Abstract

We study a statistical-mechanical model of the binding of DNA-bending proteins to the double helix including applied tension and binding cooperativity effects. Intrinsic cooperativity of binding sharpens force-extension curves and causes enhancement of fluctuation of extension and protein occupation. This model also allows us to estimate the intrinsic cooperativity in experiments by measuring the peak value of the slope of extension versus chemical-potential curves. This analysis suggests the presence of force-dependent cooperativity even in the absence of explicit intrinsic (energetic) cooperativity.
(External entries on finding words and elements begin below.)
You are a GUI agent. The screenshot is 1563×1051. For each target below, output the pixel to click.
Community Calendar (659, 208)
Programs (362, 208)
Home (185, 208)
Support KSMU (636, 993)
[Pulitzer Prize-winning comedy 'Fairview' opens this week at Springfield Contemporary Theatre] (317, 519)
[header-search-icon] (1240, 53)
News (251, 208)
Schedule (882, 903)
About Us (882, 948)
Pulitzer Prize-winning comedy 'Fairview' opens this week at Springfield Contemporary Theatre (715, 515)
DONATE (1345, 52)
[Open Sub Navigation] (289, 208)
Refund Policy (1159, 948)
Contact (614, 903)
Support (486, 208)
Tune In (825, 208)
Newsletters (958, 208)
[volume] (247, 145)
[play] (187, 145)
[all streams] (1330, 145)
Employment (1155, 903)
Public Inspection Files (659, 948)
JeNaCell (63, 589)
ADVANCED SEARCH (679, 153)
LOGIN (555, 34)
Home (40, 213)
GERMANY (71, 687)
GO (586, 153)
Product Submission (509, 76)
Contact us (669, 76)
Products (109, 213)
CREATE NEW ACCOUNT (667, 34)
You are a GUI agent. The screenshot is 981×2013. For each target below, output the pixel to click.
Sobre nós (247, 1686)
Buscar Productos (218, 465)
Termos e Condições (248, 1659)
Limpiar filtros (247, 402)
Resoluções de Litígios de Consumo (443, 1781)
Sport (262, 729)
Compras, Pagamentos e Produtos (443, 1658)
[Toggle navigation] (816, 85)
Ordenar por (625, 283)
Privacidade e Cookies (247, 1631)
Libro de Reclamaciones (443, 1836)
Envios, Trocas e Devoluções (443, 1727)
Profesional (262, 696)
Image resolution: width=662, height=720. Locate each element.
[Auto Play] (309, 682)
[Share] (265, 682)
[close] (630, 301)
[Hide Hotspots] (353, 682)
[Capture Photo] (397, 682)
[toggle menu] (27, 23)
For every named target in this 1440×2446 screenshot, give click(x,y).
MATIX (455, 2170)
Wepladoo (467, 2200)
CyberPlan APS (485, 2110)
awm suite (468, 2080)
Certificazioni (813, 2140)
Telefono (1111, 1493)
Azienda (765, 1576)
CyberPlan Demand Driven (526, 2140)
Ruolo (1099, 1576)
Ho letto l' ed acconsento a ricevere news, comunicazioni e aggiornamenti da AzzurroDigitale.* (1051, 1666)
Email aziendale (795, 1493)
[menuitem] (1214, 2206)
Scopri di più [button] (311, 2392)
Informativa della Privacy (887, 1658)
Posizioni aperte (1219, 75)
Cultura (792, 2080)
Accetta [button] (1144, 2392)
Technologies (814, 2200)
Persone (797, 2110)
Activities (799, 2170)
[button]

To further understand this effect, we analyze a model with a pair of bends at variable spacing to obtain a spacing-dependent free energy of interaction between the two proteins. We find that the interaction is always attractive and has an exponential decay as a function of bend spacing. For forces greater than k(B)T/A, where A is the persistence length, the interaction decay length is approximately [k(B)TA/(4f)](1/2) in accord with theoretical expectations. However, the force dependence of the strength of the interaction is more complex. For short interprotein separations, the interaction strength saturates at a level which varies roughly as f(1/2), while at longer separations the amplitude of the exponential decay increases faster than linearly with force. Our results can be applied to single molecule experiments to measure the cooperativity between DNA-bending proteins or between other molecules which deform the semiflexible polymer with which they bind. Force-mediated interaction of DNA-bending proteins suggests a mechanism whereby tension in DNA in vivo could alter the distribution of proteins bound along DNA, causing chromosome refolding, or changes in gene expression.